3. Post-Training Quantization (PTQ)
In this technique, quantification is incorporated into the training process itself. It involves analyzing the distribution of weights and activations and then mapping these values to a lower bit depth. PTQ is implemented on devices with limited resources, such as peripheral devices and mobile phones. PTQ can be static or dynamic.
- Advantages of PTQ
- It can be applied directly to a previously trained model without the need to retrain.
- Reduces model size and decreases memory requirements.
- Improved inference speeds enabling faster calculations during and after deployment.
- Cons of PTQ
- Potential loss in model accuracy due to approximation of weights.
- Requires careful calibration and adjustment to mitigate quantification errors.
- It may not be optimal for all model types, especially those sensitive to weight accuracy.
4. Quantification Aware Training (QAT)
During training, the model knows the quantization operations that will be applied during inference and the parameters are adjusted accordingly.
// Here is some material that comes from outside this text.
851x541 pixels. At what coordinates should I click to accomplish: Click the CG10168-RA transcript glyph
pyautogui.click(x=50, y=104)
This allows the model to learn to handle quantization-induced errors.
- Advantages of QAT
- It tends to preserve model accuracy compared to PTQ, since model training takes into account quantization errors during training.
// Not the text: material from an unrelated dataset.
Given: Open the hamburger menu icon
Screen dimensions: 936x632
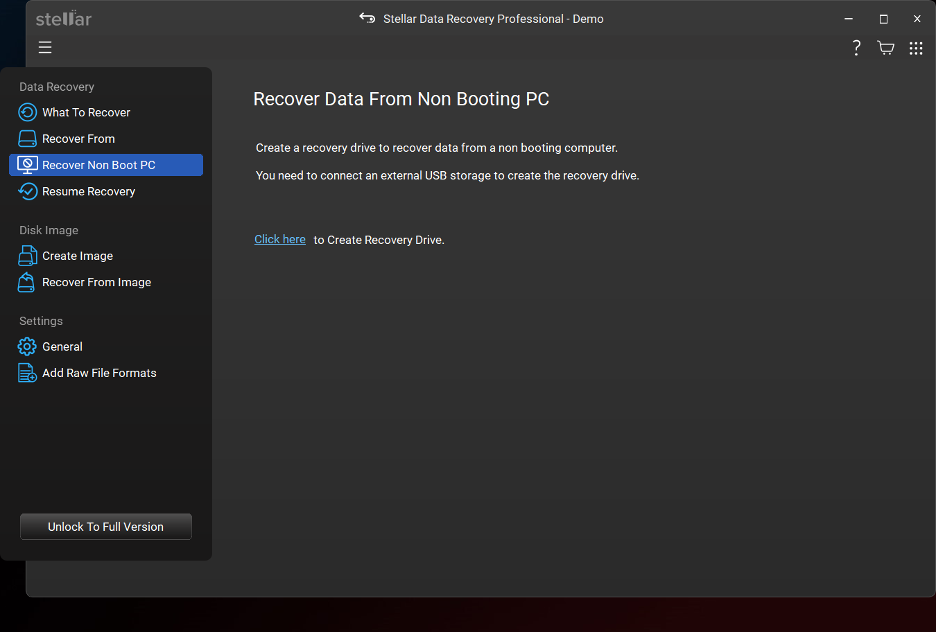Looking at the screenshot, I should tap(45, 47).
- More robust for precision-sensitive models and better at inferring even at lower precisions.
- Cons of QAT
- Requires retraining the model, resulting in longer training times.
- More computationally intensive as it incorporates quantization error checking.
5. Binary ternary quantization
These methods quantize weights into two values (binary) or three values (ternary), which represents the most extreme form of quantization. Weights are restricted to +1, -1 for binary quantization or +1, 0, -1 for ternary quantization during or after training. This would dramatically reduce the number of possible quantization weight values while still being somewhat dynamic.
- Advantages of binary ternary quantization
- It maximizes model compression and inference speed and has minimal memory requirements.
- Fast inference and quantization calculations enable its utility on underpowered hardware.
- Cons of binary ternary quantization
- High compression and reduced precision result in a significant drop in precision.
- It is not suitable for all types of tasks or data sets and has difficulty with complex tasks.
The benefits and challenges of quantization
Quantizing large language models brings multiple operational benefits. Mainly, it achieves a significant reduction in the memory needs of these models. Our goal for post-quantization models is for the memory footprint to be noticeably smaller. Greater efficiency allows these models to be deployed on platforms with more modest memory capacities, and the decrease in processing power required to run the models once quantized translates directly into higher inference speeds and faster response times that improve reliability. user experience.
On the other hand, quantization can also introduce some loss in the precision of the model, since it involves approximating real numbers. The challenge is to quantify the model without significantly affecting its performance. This can be done by testing model accuracy and completion time before and after quantization with your models to measure effectiveness, efficiency, and precision.
By optimizing the balance between performance and resource consumption, quantization not only expands the accessibility of LLMs but also contributes to more sustainable computing practices.
Original. Republished with permission.
Kevin Vu manages Exxact Corp. Blog and works with many of its talented authors who write about different aspects of deep learning.